Berdasarkan dari hal itu, sekarang cobalah untuk menulis sembari ngemil. Belilah cemilan yang sekiranya yummy lalu mulailah teknik menulis. Misalkan Anda suka kripiki kentang rasa balado, cobalah nikmati secara perlahan apa yang anda rasa sembari berpikir ihwal ilham untuk tulisan Anda. Seringkali, ada satu masakan yang kita tak tega unutk menghabiskannya dengan cepat, kita memakannya secara perlahan. Sebenarnya cara ini juga mampu menjadi mood booster untuk penulis semoga dapat memaksimalkan mood menjadi on the mood. Setali tiga uang, kita mampu melaksanakan dua bahkan tiga taktik sekaligus secara otomatis, dengan menulis sembari ngemil.

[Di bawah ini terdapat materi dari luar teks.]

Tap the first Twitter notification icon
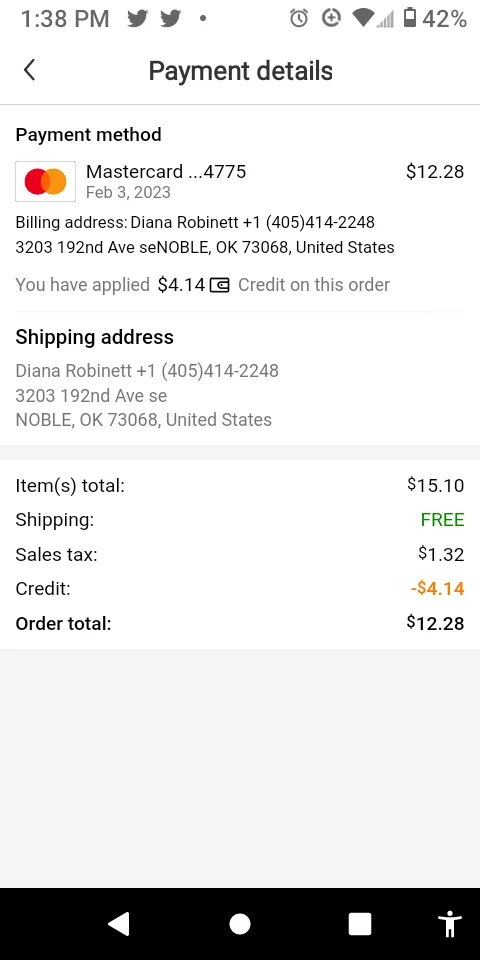 click(x=138, y=19)
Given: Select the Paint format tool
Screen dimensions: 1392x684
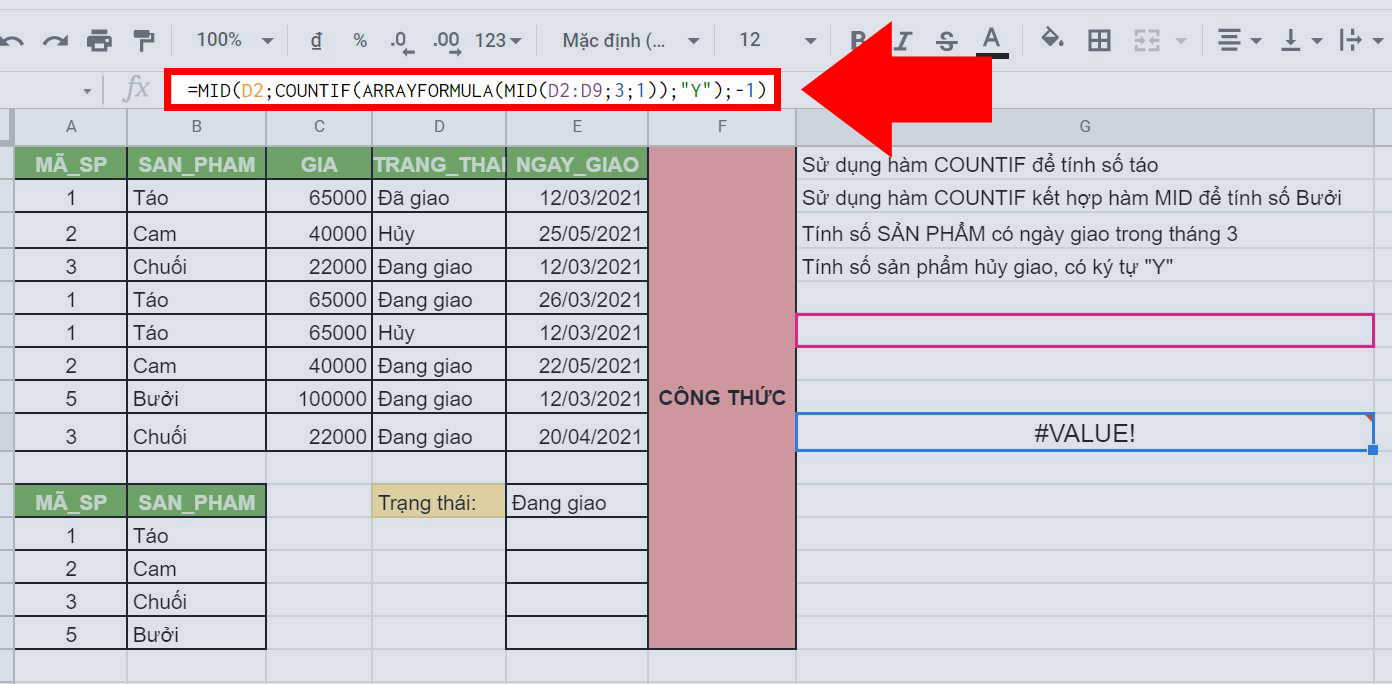Looking at the screenshot, I should (143, 40).
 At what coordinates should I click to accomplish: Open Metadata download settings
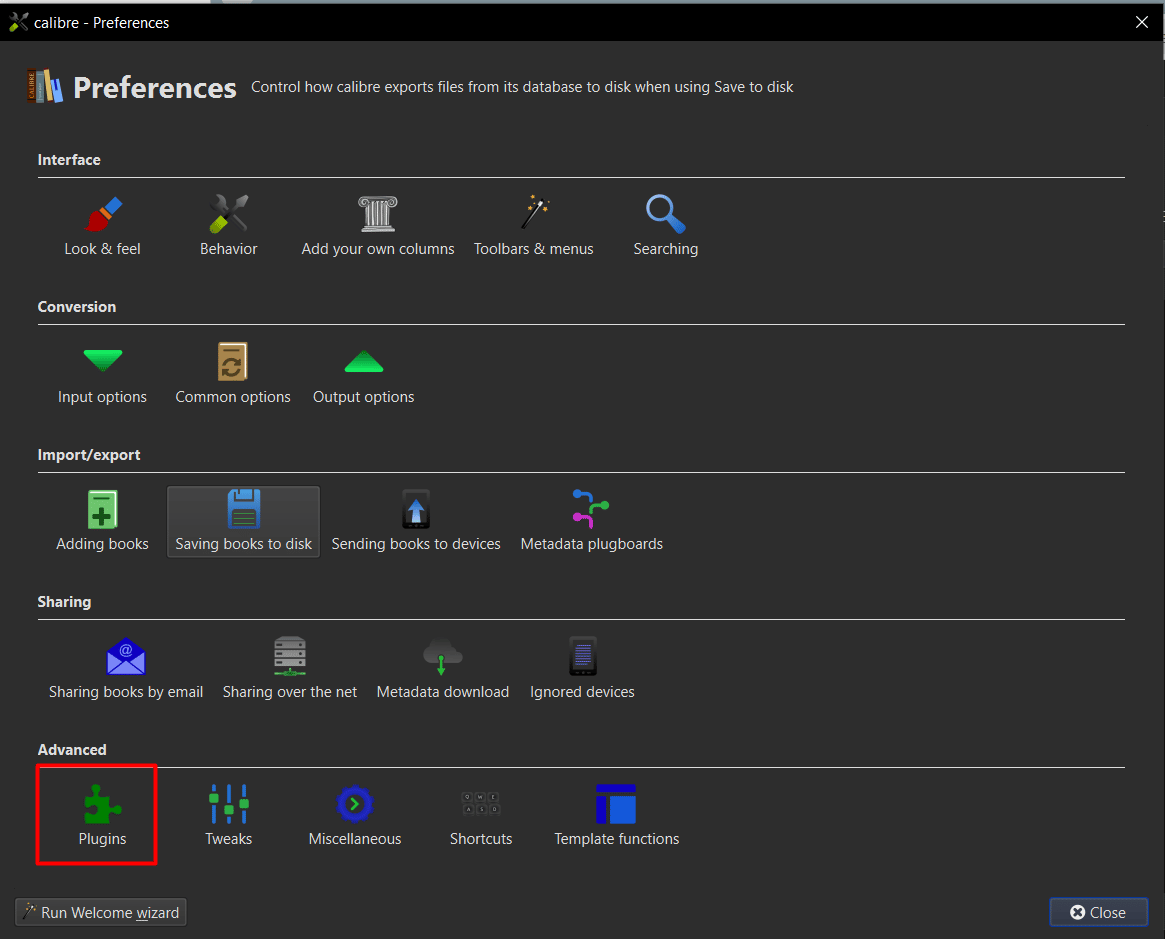click(442, 669)

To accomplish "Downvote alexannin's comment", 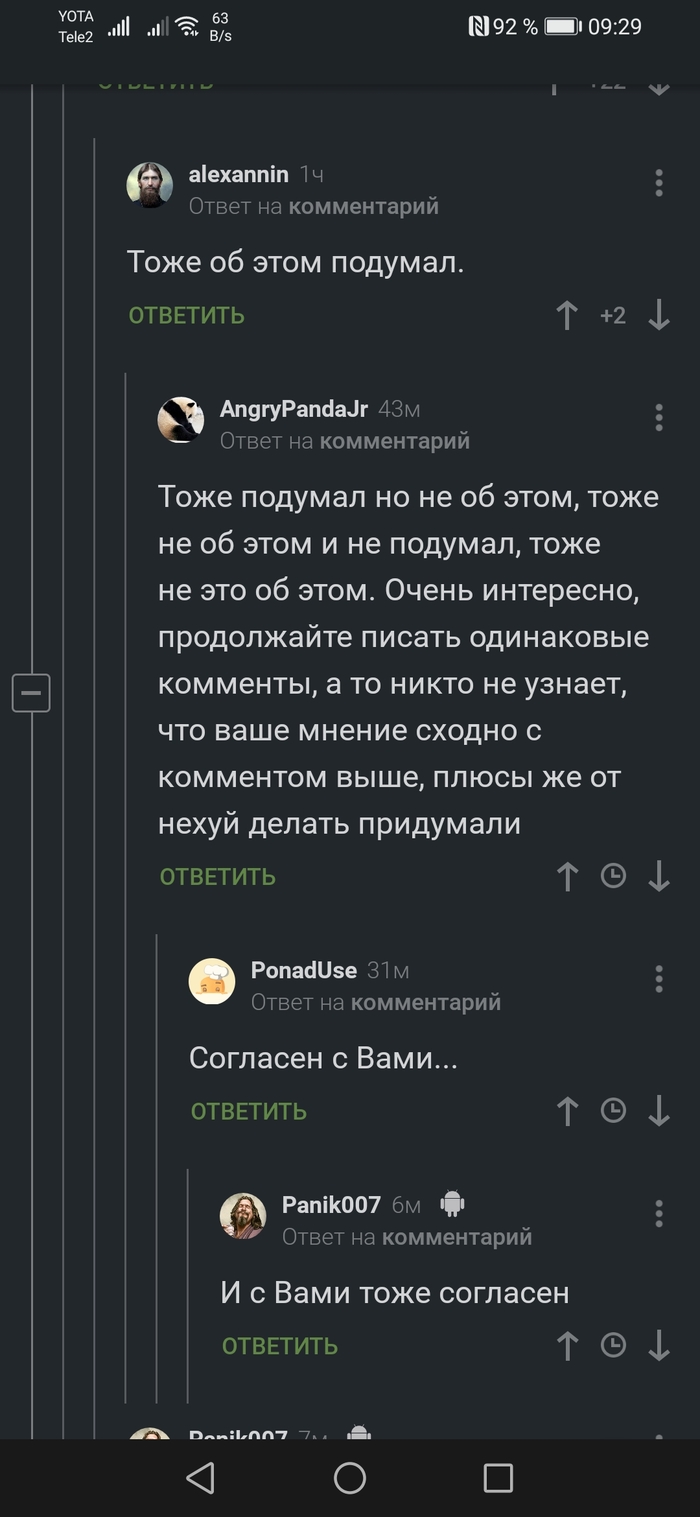I will click(659, 314).
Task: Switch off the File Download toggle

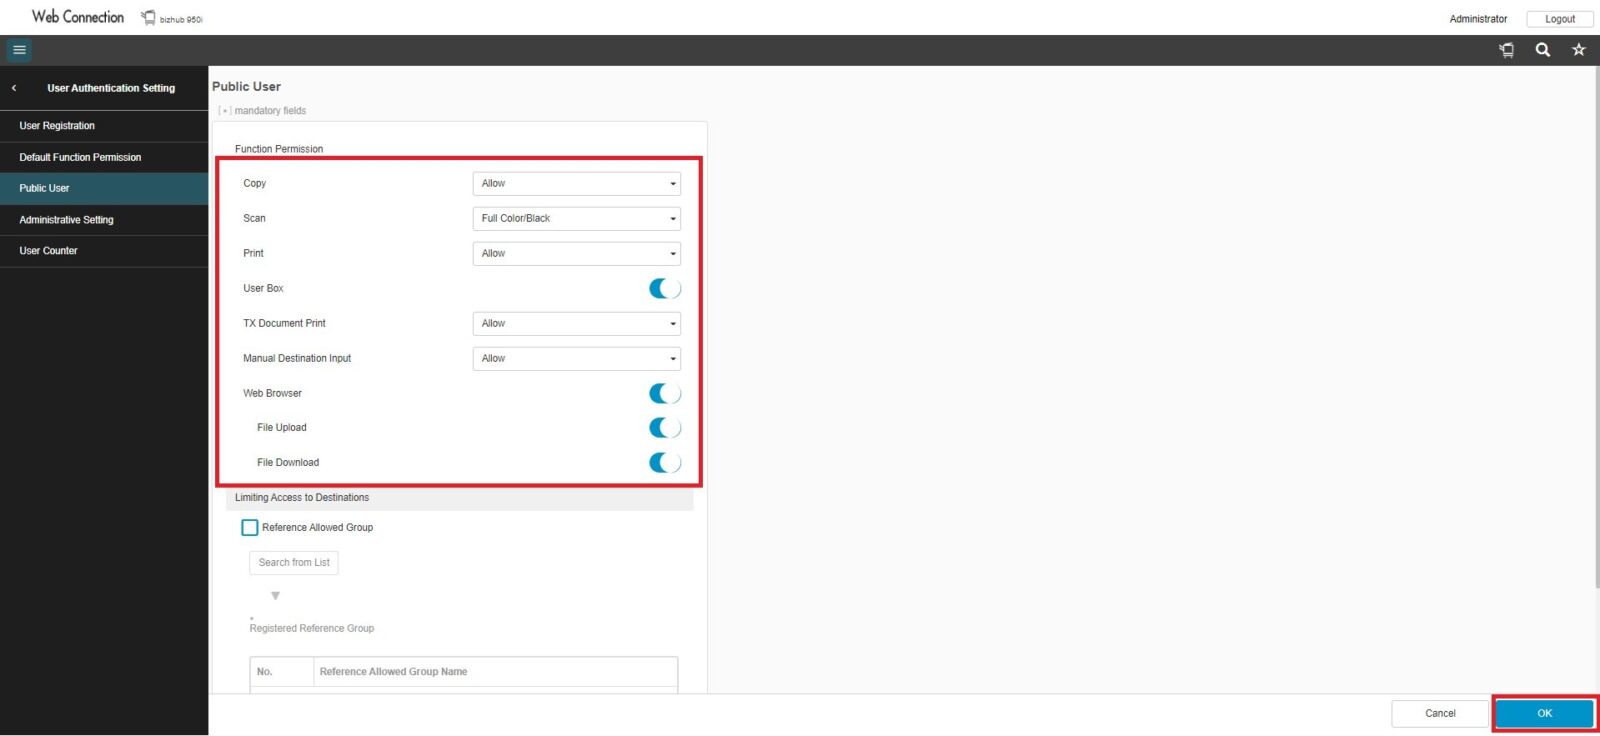Action: pyautogui.click(x=664, y=462)
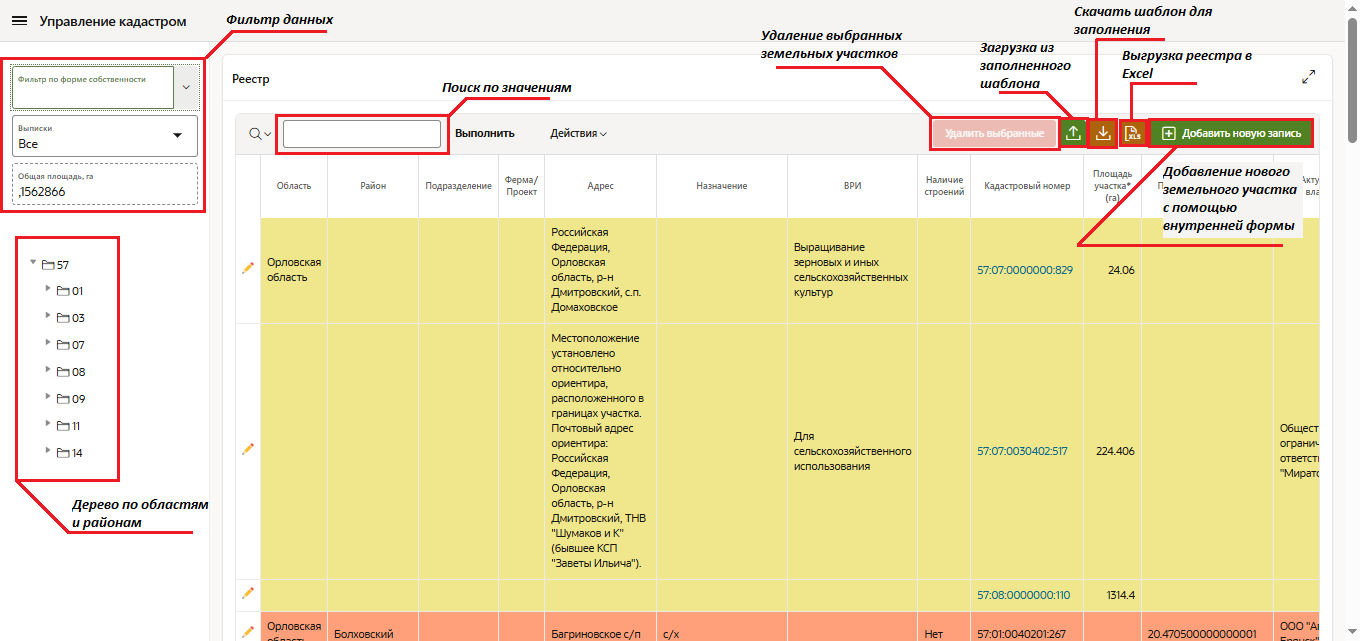Open the search column selector magnifier
The height and width of the screenshot is (641, 1360).
point(259,134)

Tiga seni manajemen melaksanakan teknik menulis buku yang sudah diterangkan adalah cara paling mudah dan menggembirakan dalam melakukan teknik menulis buku. Terutama dalam mengawali proses menulis, kita tidak butuhterpaku dengan hal-hal yang memberatkan fikiran kita dulu. Cukup awali dengan sesuatu yang mengasyikkan untuk memulai hal besar. Semoga berguna dan selamat menulis!
[Mas Aji Gustiawan]
Referensi:
Ahmadi, Anas. 2015. Psikologi Menulis. Yogyakarta: Penerbit Ombak
Anda punya RENCANA MENULIS BUKU
atau NASKAH SIAP CETAK?
Silakan daftarkan diri Anda selaku penulis di penerbit buku kami.
Anda juga mampu KONSULTASI dengan Customer Care yang siap menolong Anda hingga buku Anda diterbitkan.
Anda TAK PERLU RAGU untuk segera MENDAFTAR.